— START OF Record extracts —

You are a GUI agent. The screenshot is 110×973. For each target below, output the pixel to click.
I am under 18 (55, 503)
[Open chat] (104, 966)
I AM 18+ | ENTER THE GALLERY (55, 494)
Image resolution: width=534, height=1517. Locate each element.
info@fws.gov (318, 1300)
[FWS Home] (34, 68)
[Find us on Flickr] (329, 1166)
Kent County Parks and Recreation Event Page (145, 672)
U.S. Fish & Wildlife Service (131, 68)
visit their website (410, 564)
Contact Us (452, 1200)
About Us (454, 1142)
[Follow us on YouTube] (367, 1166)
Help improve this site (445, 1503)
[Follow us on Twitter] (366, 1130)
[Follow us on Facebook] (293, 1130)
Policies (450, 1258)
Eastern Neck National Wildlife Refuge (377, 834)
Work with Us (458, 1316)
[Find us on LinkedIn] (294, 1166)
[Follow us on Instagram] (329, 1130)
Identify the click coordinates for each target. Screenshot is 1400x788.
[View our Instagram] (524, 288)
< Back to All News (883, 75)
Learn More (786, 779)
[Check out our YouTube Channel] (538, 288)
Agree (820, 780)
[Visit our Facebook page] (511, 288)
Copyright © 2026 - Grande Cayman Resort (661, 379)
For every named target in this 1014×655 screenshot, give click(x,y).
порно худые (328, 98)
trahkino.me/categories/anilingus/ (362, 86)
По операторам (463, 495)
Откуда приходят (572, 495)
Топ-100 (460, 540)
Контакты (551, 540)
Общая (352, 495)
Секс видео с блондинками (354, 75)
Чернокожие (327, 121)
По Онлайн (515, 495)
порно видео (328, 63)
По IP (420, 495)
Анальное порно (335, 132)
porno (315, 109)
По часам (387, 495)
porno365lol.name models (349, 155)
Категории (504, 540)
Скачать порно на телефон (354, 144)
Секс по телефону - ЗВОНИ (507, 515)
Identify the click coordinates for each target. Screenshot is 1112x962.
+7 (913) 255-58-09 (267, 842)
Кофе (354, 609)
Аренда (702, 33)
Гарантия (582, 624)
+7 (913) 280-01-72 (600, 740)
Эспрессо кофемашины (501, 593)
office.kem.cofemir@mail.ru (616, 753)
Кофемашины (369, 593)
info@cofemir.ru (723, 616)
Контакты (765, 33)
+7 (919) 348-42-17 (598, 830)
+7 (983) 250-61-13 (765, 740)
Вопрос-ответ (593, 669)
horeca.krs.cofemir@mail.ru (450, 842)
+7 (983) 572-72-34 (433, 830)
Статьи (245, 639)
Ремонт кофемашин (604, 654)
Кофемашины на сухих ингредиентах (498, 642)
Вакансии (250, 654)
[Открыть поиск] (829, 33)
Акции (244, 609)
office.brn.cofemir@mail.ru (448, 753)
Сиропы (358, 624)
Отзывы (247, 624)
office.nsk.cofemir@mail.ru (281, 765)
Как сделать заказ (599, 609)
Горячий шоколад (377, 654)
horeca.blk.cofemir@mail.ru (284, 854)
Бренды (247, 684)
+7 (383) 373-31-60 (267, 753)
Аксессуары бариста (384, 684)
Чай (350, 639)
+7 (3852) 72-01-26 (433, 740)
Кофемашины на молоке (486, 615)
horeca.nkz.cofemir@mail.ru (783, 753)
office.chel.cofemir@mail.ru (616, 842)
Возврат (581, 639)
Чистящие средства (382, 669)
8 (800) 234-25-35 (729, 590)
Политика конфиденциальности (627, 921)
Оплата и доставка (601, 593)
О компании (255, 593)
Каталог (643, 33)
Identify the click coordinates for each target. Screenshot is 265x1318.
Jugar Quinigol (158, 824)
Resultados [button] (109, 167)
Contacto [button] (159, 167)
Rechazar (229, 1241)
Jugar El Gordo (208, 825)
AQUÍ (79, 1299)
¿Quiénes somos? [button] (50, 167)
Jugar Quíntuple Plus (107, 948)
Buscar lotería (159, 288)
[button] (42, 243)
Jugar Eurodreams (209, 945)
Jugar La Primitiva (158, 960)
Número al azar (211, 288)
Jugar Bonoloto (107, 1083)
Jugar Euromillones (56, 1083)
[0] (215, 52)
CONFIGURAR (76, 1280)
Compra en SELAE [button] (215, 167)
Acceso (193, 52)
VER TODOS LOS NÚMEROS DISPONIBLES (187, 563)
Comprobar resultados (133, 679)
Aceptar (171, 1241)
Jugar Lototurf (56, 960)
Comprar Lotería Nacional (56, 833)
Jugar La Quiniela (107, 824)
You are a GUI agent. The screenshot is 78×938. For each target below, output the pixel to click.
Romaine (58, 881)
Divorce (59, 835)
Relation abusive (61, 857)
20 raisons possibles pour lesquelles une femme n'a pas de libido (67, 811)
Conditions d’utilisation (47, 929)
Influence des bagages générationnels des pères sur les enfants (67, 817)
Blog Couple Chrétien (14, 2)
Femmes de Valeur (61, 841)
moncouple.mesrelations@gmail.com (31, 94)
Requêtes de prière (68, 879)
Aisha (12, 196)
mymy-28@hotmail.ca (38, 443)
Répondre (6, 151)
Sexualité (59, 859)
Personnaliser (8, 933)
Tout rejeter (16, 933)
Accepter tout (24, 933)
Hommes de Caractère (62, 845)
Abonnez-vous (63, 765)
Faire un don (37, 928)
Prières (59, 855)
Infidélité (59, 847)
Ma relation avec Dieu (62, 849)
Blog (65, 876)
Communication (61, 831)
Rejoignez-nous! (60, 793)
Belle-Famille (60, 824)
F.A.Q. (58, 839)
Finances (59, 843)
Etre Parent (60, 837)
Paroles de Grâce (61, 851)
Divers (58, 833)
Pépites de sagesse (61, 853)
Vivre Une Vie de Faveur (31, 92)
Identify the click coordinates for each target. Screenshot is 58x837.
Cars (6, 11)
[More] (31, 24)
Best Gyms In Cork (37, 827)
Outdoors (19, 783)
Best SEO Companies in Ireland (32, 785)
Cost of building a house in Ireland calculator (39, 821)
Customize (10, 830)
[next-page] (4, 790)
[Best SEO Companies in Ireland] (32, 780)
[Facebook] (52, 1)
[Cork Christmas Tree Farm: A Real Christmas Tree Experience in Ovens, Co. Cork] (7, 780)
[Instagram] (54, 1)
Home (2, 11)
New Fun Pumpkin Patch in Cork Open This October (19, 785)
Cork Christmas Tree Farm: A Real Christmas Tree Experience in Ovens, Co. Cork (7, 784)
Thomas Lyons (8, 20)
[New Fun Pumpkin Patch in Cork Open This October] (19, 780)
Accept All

— END OF Record extracts —

**Exercise description:** From the material above, pick out every line that contains the word "Follow" and copy each of those lines.

**In response:**
[Follow us on YouTube] (367, 1166)
[Follow us on Twitter] (366, 1130)
[Follow us on Facebook] (293, 1130)
[Follow us on Instagram] (329, 1130)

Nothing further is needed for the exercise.